By Staff
NORTHWEST ASIAN WEEKLY
PALO ALTO, Calif. — Pediatric resident Brandon Seminatore was doing a month-long rotation at the same neonatal intensive care unit (NICU) where he was cared for as a newborn, when he came across someone from his past.
Vilma Wong, 54, has worked in the NICU at Lucile Packard Children’s Hospital Stanford for 32 years.
The East Bay Times reported on Sept. 2 that Wong asked Seminatore who he was when she saw him standing near an incubator wearing blue scrubs.
Seminatore told her and she thought his last name sounded very familiar.
“I kept asking where he was from and he told me that he was from San Jose, California, and that he was a premature baby born at our hospital,” said Wong. She remembered being the primary nurse to a baby with the same last name.
“I asked him if his dad was a police officer and there was a big silence, and then he asked me if I was Vilma. I said yes.”
It turns out that Seminatore’s mother, remembering Wong’s care, had told him to look for a “Vilma” in the NICU. But he thought it was pretty unlikely that he’d find her, assuming she’d already retired.
The hospital’s Facebook page posted a photo of Wong and baby Brandon, circa 1990, alongside a photo of their reunion last month. The post, of course, has since gone viral.
Seminatore — who is now training to become a child neurologist — weighed 2 pounds and 6 ounces, the size of a small pineapple, when he was born in 1990.
He said, “Meeting Vilma showed me the dedication and love she has for her career. She cares deeply for her patients, to the point that she was able to remember a patient’s name almost three decades later. I’ve come full-circle and I’m taking care of babies with the nurse that took care of me.”
The daughter of Chinese parents, Wong grew up in Nicaragua and moved to the United States when she was 16, where she earned her BS and MS degrees in nursing.
A mother of two, Wong said it was extremely satisfying to see patients like Seminatore, who was critically ill at birth, thrive.
--------
* [Exercise tasks]
a - Render this sentence from the article about the NICU reunion into Spanish: "Seminatore told her and she thought his last name sounded very familiar."
b - Repeat the stretch of the article about the NICU reunion from "It turns out" through "since gone viral.".
c - For each statement, say whether the article about the NICU reunion agrees with it, and quote the words that decide it. (i) Wong has worked in the NICU for 32 years. (ii) Seminatore is training to become a child surgeon. (iii) Wong moved to the United States at age 16.

Stored records
--------
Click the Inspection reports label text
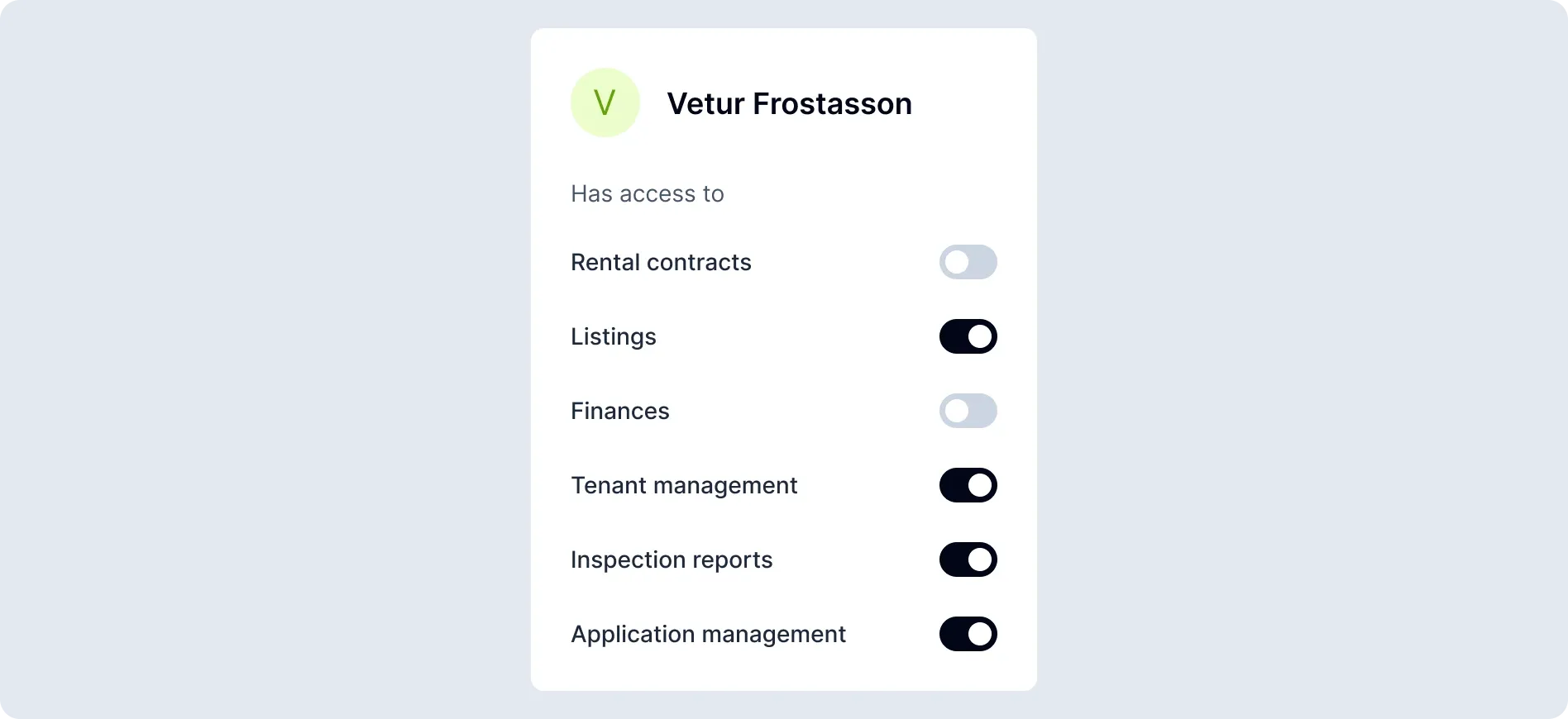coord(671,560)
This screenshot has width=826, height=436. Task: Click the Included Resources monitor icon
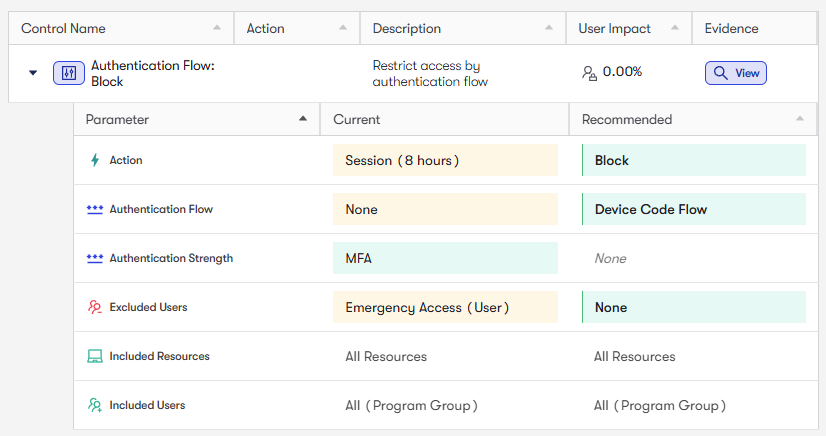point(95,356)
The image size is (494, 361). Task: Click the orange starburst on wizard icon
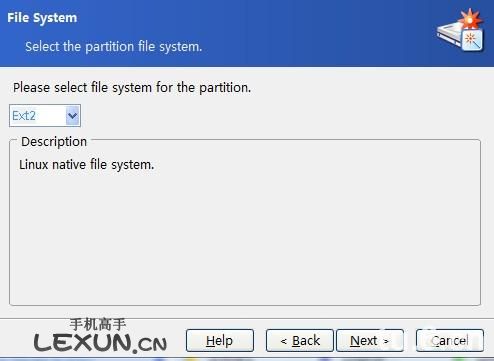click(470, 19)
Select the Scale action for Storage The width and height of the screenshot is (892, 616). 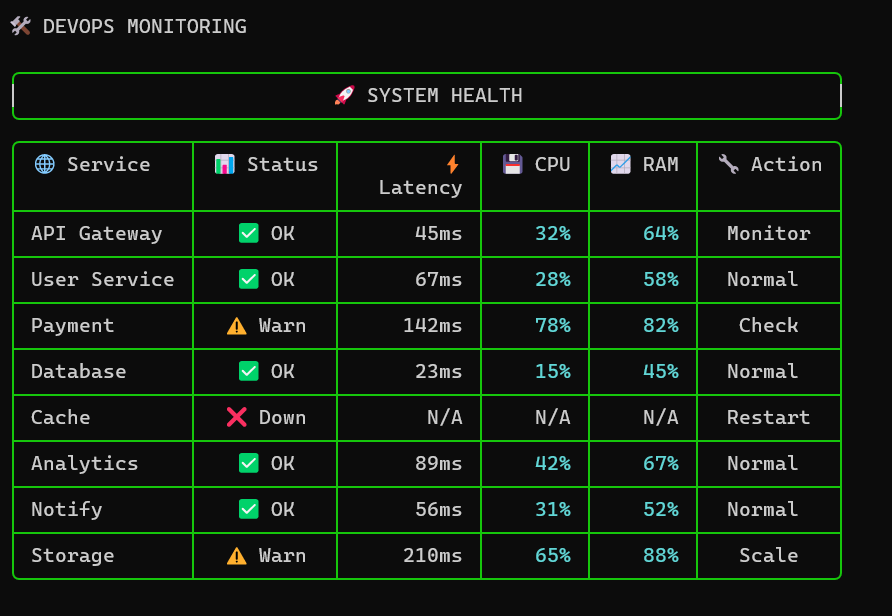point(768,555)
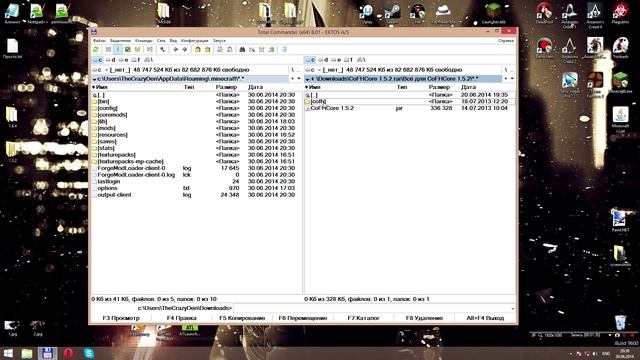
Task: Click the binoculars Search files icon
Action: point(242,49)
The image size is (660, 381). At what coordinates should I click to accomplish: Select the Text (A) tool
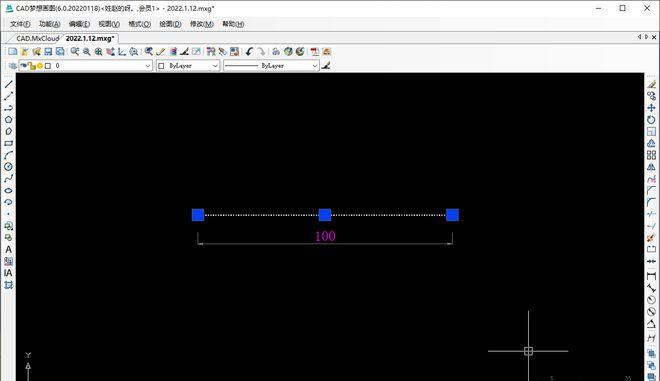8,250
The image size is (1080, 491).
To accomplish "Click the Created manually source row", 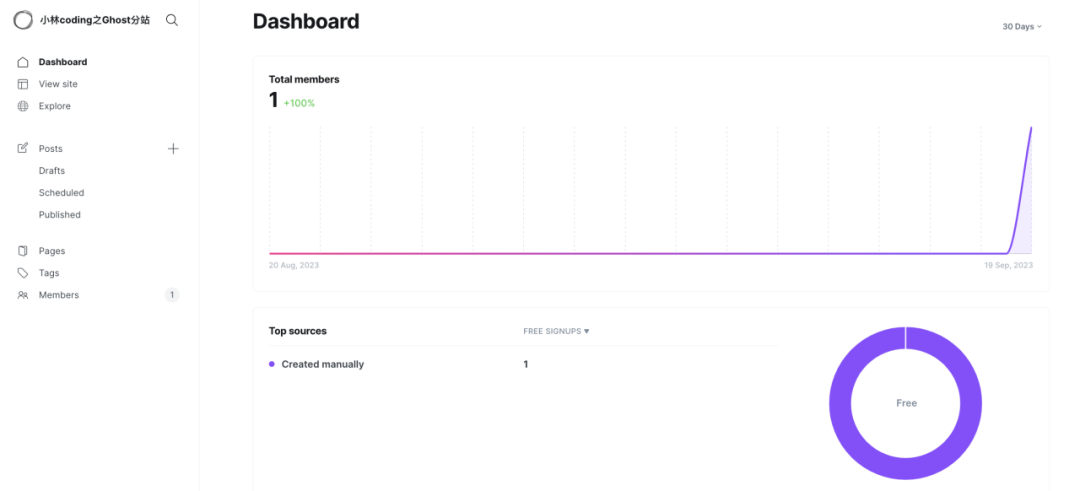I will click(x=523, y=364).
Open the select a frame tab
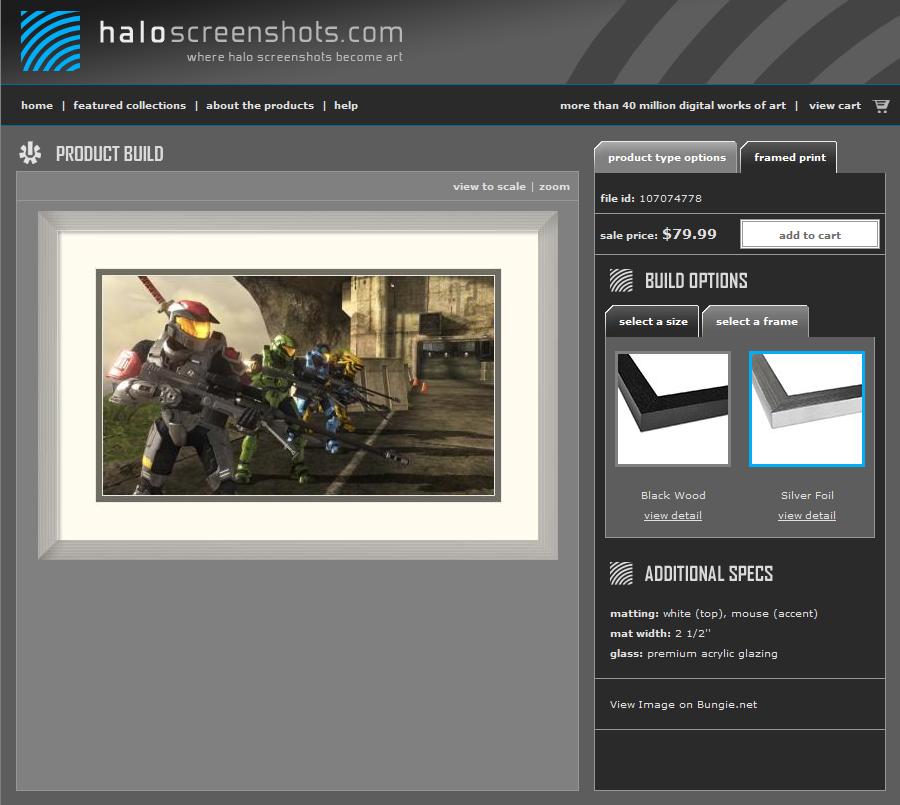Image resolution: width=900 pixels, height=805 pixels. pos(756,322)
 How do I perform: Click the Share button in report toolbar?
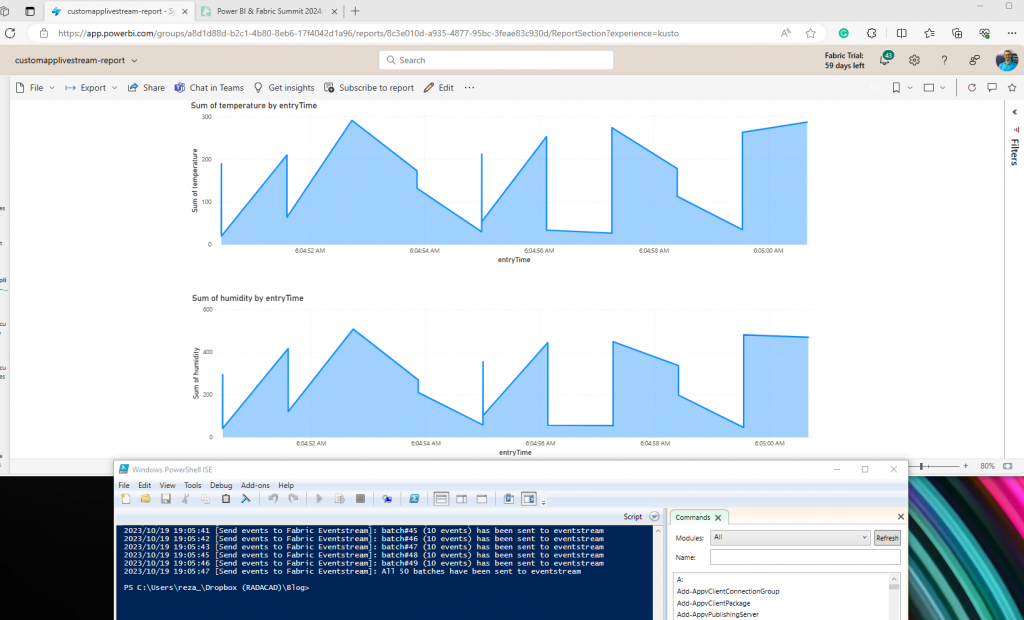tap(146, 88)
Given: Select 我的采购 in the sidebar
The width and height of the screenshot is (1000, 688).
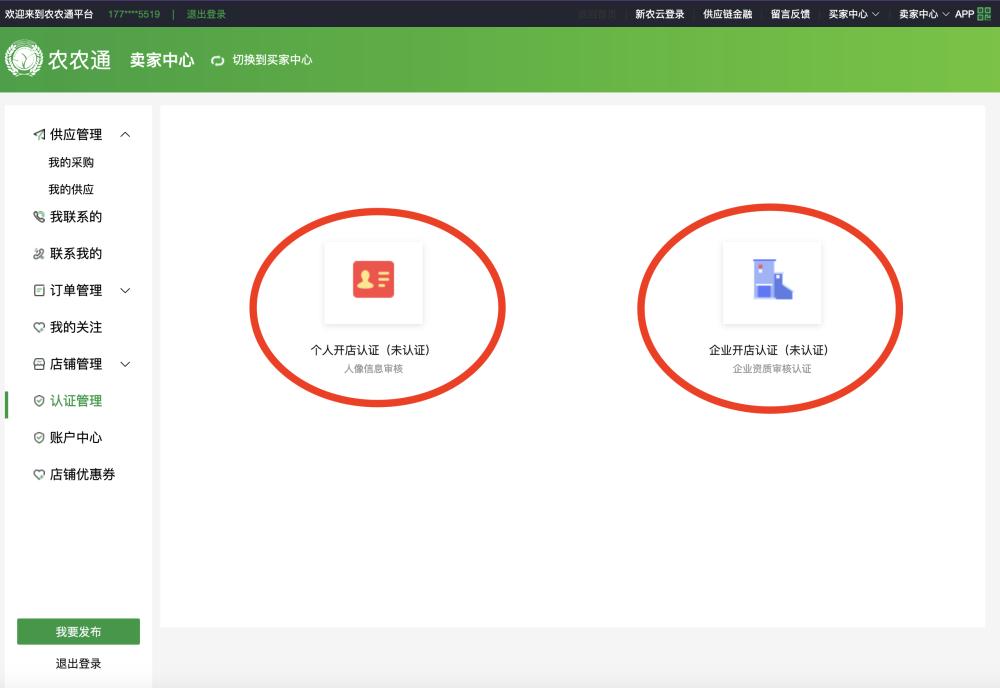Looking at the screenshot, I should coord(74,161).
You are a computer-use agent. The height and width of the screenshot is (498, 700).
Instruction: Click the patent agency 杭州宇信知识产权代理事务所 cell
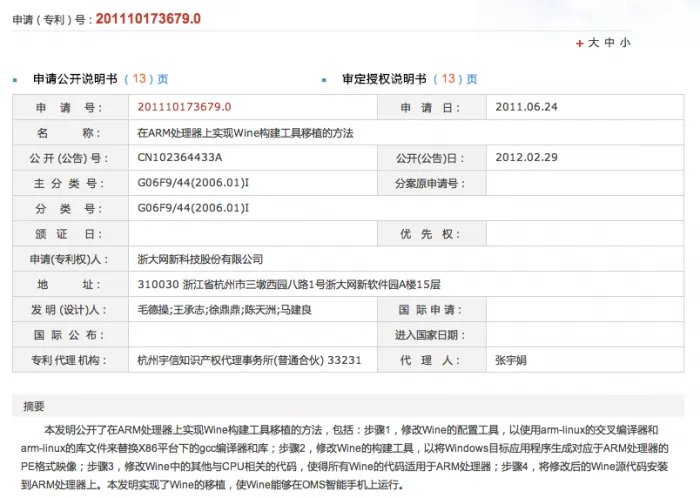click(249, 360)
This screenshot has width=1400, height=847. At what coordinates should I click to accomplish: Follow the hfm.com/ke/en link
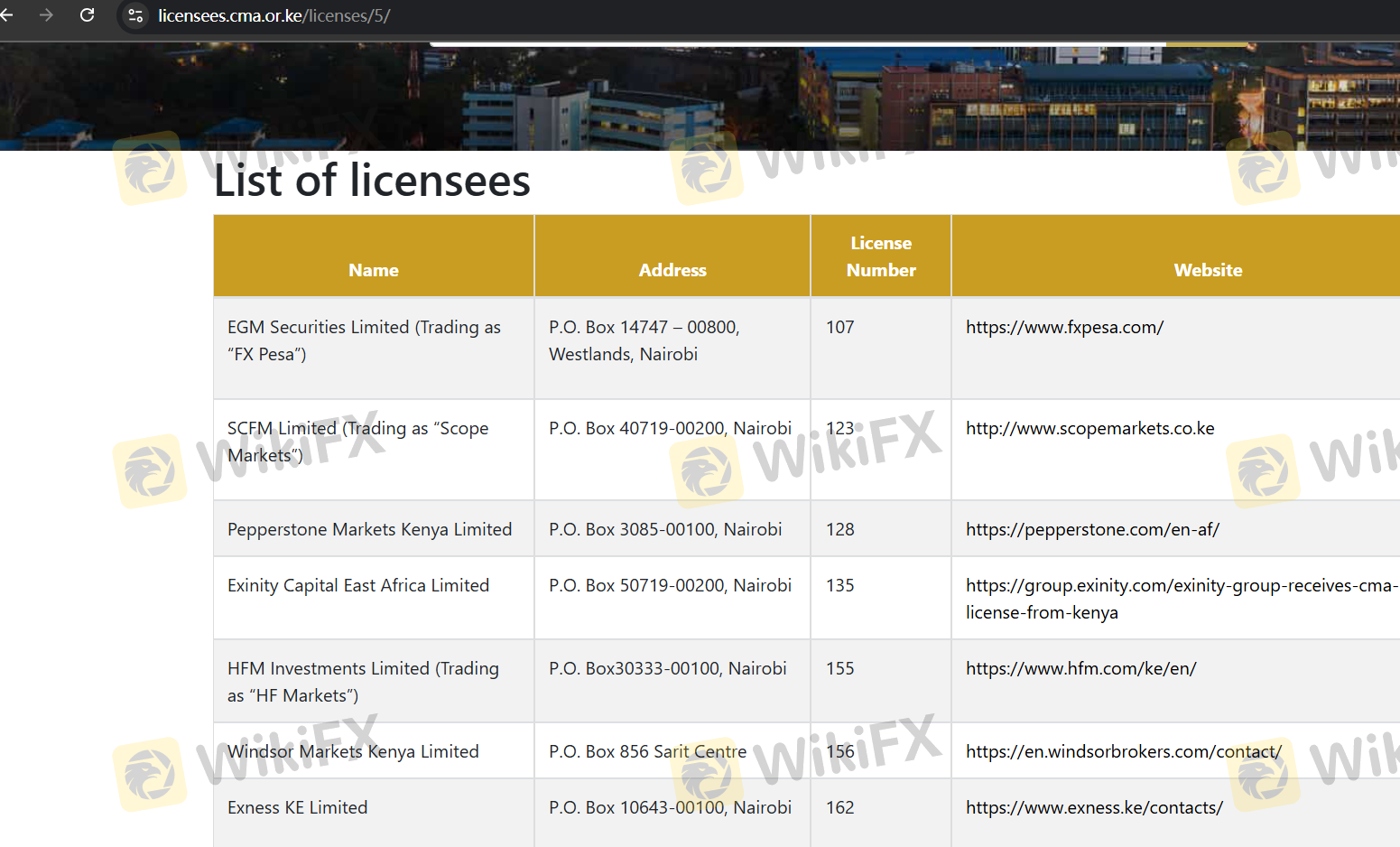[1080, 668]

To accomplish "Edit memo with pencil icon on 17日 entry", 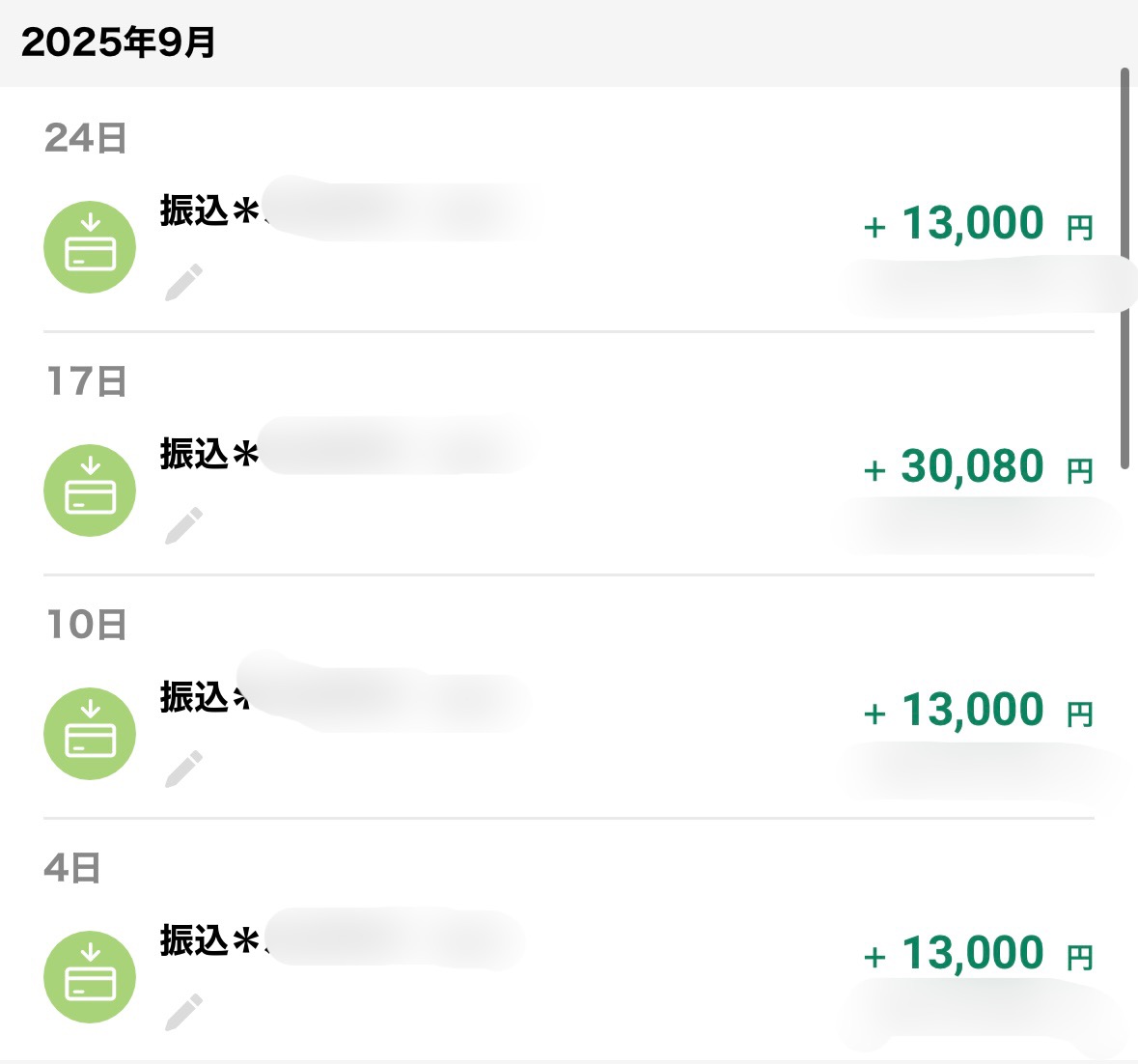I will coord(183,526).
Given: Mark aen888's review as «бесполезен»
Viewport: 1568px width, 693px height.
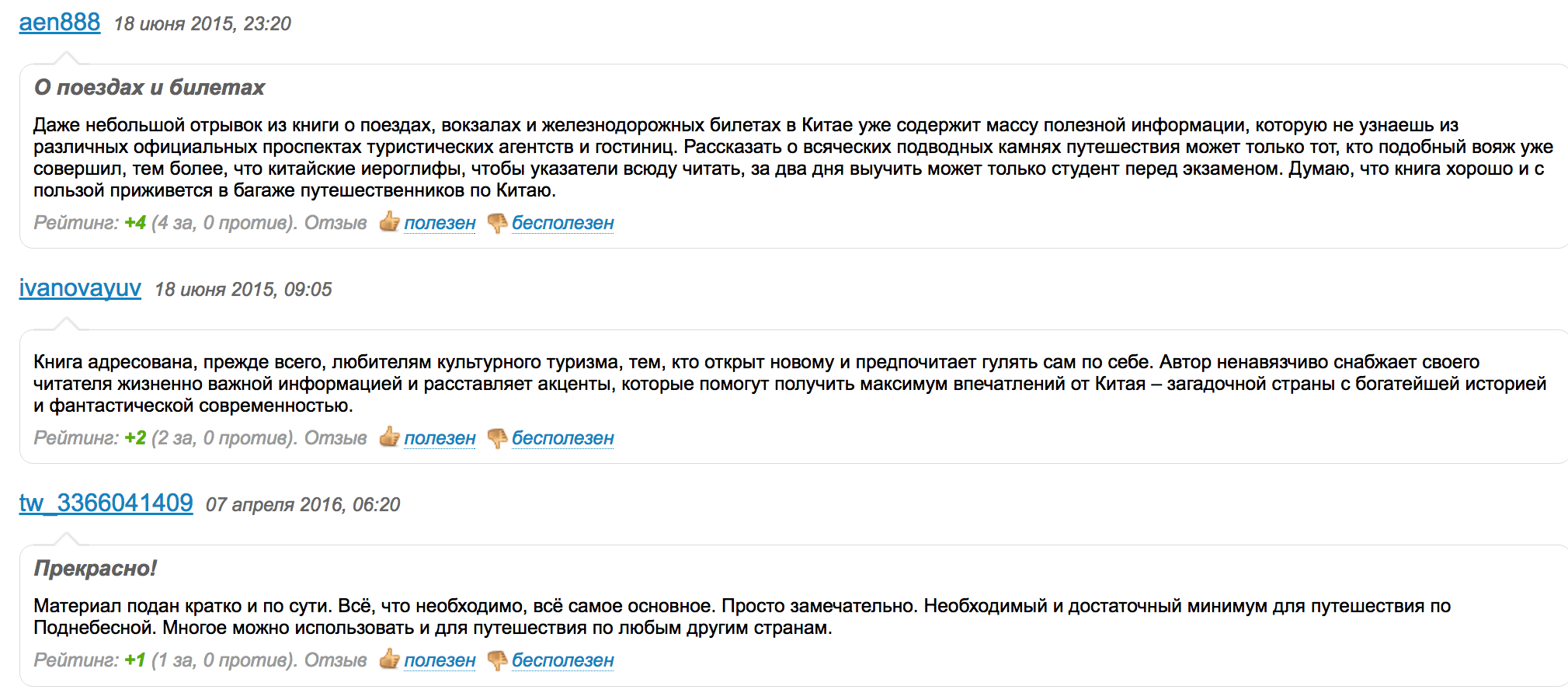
--------
* [Answers in order]
a - Seminatore se lo dijo y ella pensó que su apellido le sonaba muy familiar.

b -
It turns out that Seminatore’s mother, remembering Wong’s care, had told him to look for a “Vilma” in the NICU. But he thought it was pretty unlikely that he’d find her, assuming she’d already retired.
The hospital’s Facebook page posted a photo of Wong and baby Brandon, circa 1990, alongside a photo of their reunion last month. The post, of course, has since gone viral.

c -
(i) Yes: "has worked in the NICU at Lucile Packard Children’s Hospital Stanford for 32 years"
(ii) No: "who is now training to become a child neurologist"
(iii) Yes: "moved to the United States when she was 16"